■ The task ■
Give every line of the listing word for word, beginning at the first and including the line with "Task: Check the version 2.6.0.18680 entry" as the last.

■ Exercise input ■
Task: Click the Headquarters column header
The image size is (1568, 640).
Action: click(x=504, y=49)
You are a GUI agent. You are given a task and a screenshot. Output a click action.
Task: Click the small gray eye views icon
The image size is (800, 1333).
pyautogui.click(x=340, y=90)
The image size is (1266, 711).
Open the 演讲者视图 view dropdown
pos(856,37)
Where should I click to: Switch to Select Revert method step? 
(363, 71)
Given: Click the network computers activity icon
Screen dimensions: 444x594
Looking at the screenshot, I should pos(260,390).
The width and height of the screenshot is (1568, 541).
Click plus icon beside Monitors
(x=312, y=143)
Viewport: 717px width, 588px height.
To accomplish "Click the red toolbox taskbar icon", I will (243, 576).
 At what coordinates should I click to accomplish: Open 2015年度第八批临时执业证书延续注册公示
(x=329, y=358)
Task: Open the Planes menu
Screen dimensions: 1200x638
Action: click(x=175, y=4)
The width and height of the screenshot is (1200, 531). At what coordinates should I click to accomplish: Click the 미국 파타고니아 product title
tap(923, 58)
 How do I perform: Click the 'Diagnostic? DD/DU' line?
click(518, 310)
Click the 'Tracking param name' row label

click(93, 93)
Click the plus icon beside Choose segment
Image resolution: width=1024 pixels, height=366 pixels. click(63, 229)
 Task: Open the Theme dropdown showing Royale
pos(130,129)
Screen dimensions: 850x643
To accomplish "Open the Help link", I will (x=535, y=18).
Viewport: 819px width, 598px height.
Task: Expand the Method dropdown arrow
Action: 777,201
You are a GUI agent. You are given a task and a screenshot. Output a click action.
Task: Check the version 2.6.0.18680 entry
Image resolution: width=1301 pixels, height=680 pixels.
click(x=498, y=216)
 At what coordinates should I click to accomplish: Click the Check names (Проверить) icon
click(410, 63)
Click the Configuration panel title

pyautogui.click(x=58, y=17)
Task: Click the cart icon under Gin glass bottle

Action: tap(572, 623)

■ Answer section ■
Task: Click the Headquarters column header
The image size is (1568, 640).
Action: click(x=504, y=49)
You are a GUI agent. You are given a task and a screenshot. Output a click action.
Task: Click the small gray eye views icon
The image size is (800, 1333).
pyautogui.click(x=340, y=90)
The image size is (1266, 711).
Open the 演讲者视图 view dropdown
pos(856,37)
Where should I click to: Switch to Select Revert method step? 
(363, 71)
Given: Click the network computers activity icon
Screen dimensions: 444x594
Looking at the screenshot, I should pos(260,390).
The width and height of the screenshot is (1568, 541).
Click plus icon beside Monitors
(x=312, y=143)
Viewport: 717px width, 588px height.
To accomplish "Click the red toolbox taskbar icon", I will (243, 576).
 At what coordinates should I click to accomplish: Open 2015年度第八批临时执业证书延续注册公示
(x=329, y=358)
Task: Open the Planes menu
Screen dimensions: 1200x638
Action: click(x=175, y=4)
The width and height of the screenshot is (1200, 531). At what coordinates should I click to accomplish: Click the 미국 파타고니아 product title
tap(923, 58)
 How do I perform: Click the 'Diagnostic? DD/DU' line?
click(518, 310)
Click the 'Tracking param name' row label

click(93, 93)
Click the plus icon beside Choose segment
Image resolution: width=1024 pixels, height=366 pixels. click(63, 229)
 Task: Open the Theme dropdown showing Royale
pos(130,129)
Screen dimensions: 850x643
To accomplish "Open the Help link", I will (x=535, y=18).
Viewport: 819px width, 598px height.
Task: Expand the Method dropdown arrow
Action: 777,201
You are a GUI agent. You are given a task and a screenshot. Output a click action.
Task: Check the version 2.6.0.18680 entry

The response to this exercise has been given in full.